“Unicórnio africano” mostra que desconhecido não quer dizer inexistente
Confira a última matéria sobre coisas estranhíssimas, porém explicadas pela Ciência Cotidiano | Por Monica Pinto 25/05/2022 19h50 - Atualizado em 25/05/2022 19h50Como se viu nas duas primeiras reportagens dessa série, há explicações científicas para muitas descobertas que, sob uma ótica superficial, são capazes de ensejar teorias das mais fantasiosas – a exemplo da “estrada” nas profundezas do mar e também do “piso endiabrado”.
Porém, embora um razoável grau de ceticismo denote sensatez e discernimento, quando em excesso, ele também pode atestar dificuldade em romper com ideias preconcebidas – ou com certa dose de arrogância.
O psicólogo norte-americano Shawn Achor, autor do excelente livro “O jeito Harvard de ser feliz”, ilustra essa premissa com o exemplo do “unicórnio africano”. O termo foi cunhado por exploradores britânicos do Século XIX, ao encontrarem entalhes em pedra, do Egito antigo, mostrando uma criatura supostamente mítica, mistura de zebra e girafa.
No entanto, os nativos da bacia do Congo, país africano, insistiam que tinham visto um animal idêntico na floresta. “Mesmo sem a ajuda da genética moderna, os exploradores britânicos sabiam que isso era ridículo”, diz Shawn com sua sagacidade por vezes irônica.
Ele prossegue: “Em 1901, o intrépido sir Harry Johnston encontrou nativos pigmeus que haviam sido sequestrados por um explorador alemão. Consternado com a atrocidade, Johnston interveio, oferecendo um generoso pagamento pela libertação dos pigmeus. Gratos, os nativos libertos o presentearam com um couro e crânios que alegaram ser provenientes do lendário unicórnio africano. Como era de esperar, ele foi ridicularizado quando levou os presentes de volta à Europa”.

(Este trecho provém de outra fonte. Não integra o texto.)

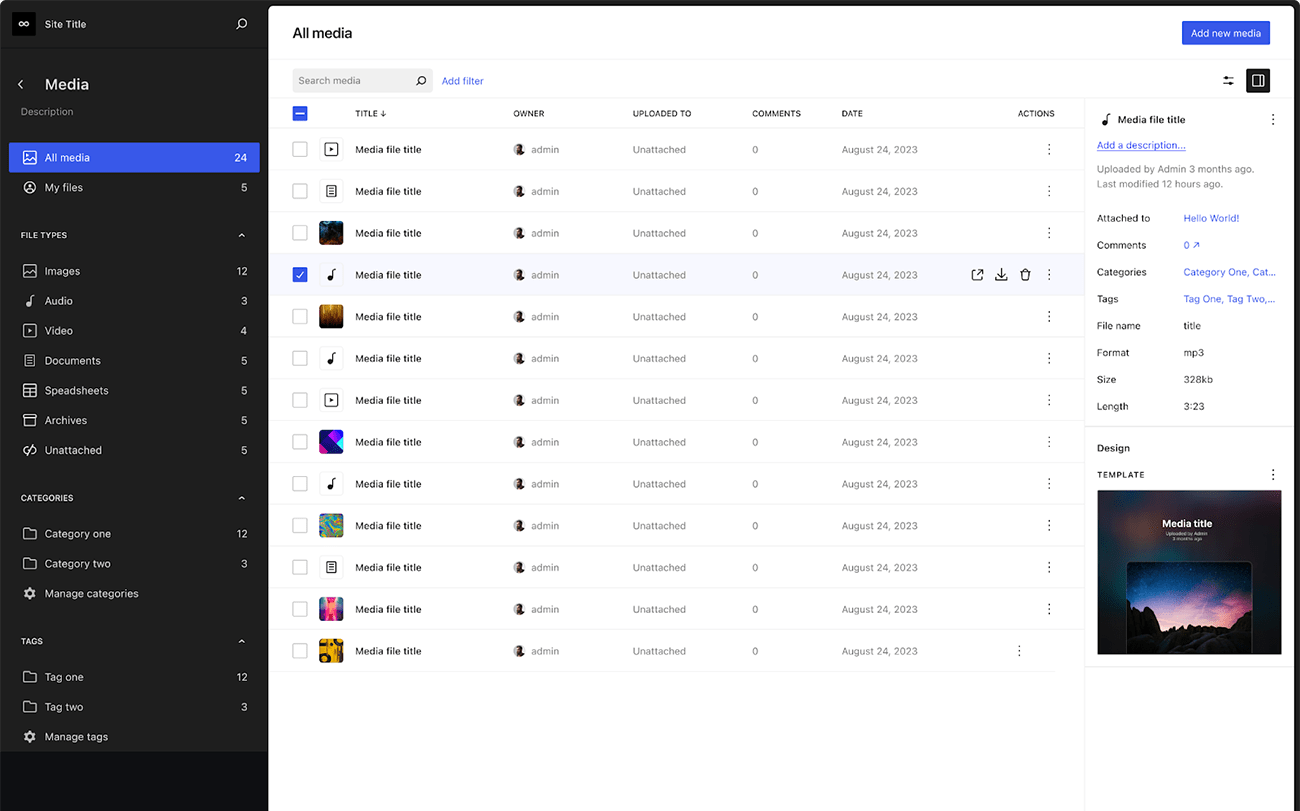Viewport: 1300px width, 811px height.
Task: Uncheck the selected audio file checkbox
Action: coord(300,275)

Menosprezado, Harry Johnston ouviu que a pele e os crânios não poderiam ser do chamado unicórnio africano, porque esse animal simplesmente não existia. De nada adiantou ele informar que os pigmeus tinham lhe mostrado pegadas do bicho. “A comunidade científica rejeitou suas alegações e passou anos discutindo sua sanidade mental”, relata Shawn Achor, também palestrante renomado.
Em 1918, um ocapi vivo – de fato uma mistura estética entre a girafa e a zebra, mas sem parentesco com a segunda – foi capturado na floresta do Congo e exibido na Europa. O animal “mítico” no passado existe em alguns zoológicos ao redor do mundo e, em 2020, o nascimento de um filhote, no de Londres, alimentou esperança na sobrevivência da espécie.
Outra boa notícia nesse sentido foi dada no último dia 18, em divulgação do Zoológico de Oklahoma, nos Estados Unidos. A postagem de uma emissora de rádio local confirma que está prenha a ocapi chamada de Kayin, que também nasceu no zoo. “A chegada do bebê marcará o primeiro nascimento de ocapi no zoológico desde 2015”, diz o comunicado abaixo. Em alguns meses, deve vir ao mundo a primeira cria de Kayin e o parceiro Bosomi.
The baby's arrival will mark the first okapi birth at the zoo since 2015. https://t.co/ViqG3S4EWL
— KRMGtulsa (@KRMGtulsa) May 19, 2022
Desde 2013, os ocapis vivem sob ameaça de extinção, tendo como inimigos o desmatamento de seu habitat, a ocupação de áreas protegidas e a procura por sua carne e pele.
Porém, a maior ameaça sobre a espécie é a mineração. Mais da metade do cobalto mundial, usado em baterias de lítio, é originária do Congo, gerando enorme impacto sobre o habitat de diversos animais no país, entre eles o ocapi. Os humanos também sofrem efeitos danosos: comunidades próximas às minas já apontaram contaminação de rios e do solo, inviabilizando suas fontes de alimento pela pesca e pela agricultura.
Voltando aos ocapis, a interferência predatória pode acabar com esses magníficos animais, arriscando que se tornem, outra vez, “inexistentes” - só que agora dentro da realidade.